Source extract:
A government source confirmed to RIR that such negotiations have taken place, and said this could lead to “joint construction of power stations and other aspects of cooperation, including the training of personnel in other Asian countries, including Bangladesh, Vietnam, and Sri Lanka”.
“This, in particular, is due to logistical issues. New Delhi is much closer to these countries than is Moscow. Moreover, our Indian partners are ready to train their Asian colleagues,” the source said.
RIR’s source also said, “Russia and India, in fact, have reiterated their commitment to cooperation in this field.”
“Cooperation in the field of nuclear energy was one of the main topics in the talks between the Indian Prime Minister Narendra Modi and the Russian President at Ufa during the July BRICS Summit. Emphasis was placed on the future construction of facilities in India, with a possible increase in the number of units.”

Direction A:
Summarize the report on Russia–India nuclear cooperation in two sentences.
Direction B:
Write the next few sentences of the report on Russia–India nuclear cooperation, beginning after its final sentence.
The records were taken from a different source than the text.

Supplied entries:
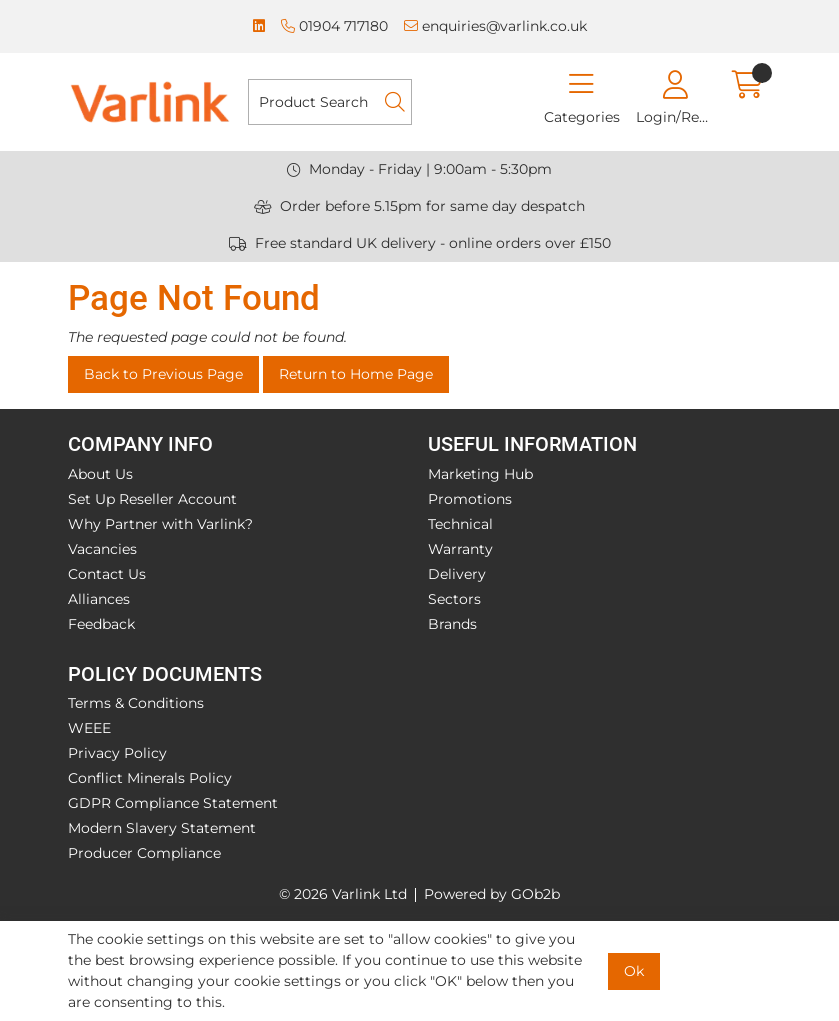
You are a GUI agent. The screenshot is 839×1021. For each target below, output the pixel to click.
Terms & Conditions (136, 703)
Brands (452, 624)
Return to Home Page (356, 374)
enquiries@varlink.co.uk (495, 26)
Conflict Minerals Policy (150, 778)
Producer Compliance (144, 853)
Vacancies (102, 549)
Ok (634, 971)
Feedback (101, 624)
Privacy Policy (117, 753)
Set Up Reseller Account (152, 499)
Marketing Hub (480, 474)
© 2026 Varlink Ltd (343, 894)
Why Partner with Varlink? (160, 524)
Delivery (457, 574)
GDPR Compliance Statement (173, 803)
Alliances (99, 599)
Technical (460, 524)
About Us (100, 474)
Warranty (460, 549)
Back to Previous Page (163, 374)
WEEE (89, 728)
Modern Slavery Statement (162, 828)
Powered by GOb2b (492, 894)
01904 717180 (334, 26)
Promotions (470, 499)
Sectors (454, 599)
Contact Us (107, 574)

Result A:
A government source confirmed to RIR that negotiations have taken place that could lead to joint construction of power stations and the training of personnel in other Asian countries such as Bangladesh, Vietnam and Sri Lanka, partly because New Delhi is closer to them than Moscow is. The source added that Russia and India have reiterated their commitment to this cooperation, which was a main topic of talks between Narendra Modi and the Russian President at the July BRICS Summit in Ufa.

Result B:
India is also in talks for a new location, possibly within the new state of Andhra Pradesh, where it could build a new nuclear plant with Russian assistance, RIR learned from the Department of Atomic Energy.
“Discussions between the Department of Atomic Energy (DAE) and the Government of Andhra Pradesh for location of the second Russian technology based Light Water Reactor (LWR) Nuclear Power Plant are at an advanced stage,” a source in the Department said.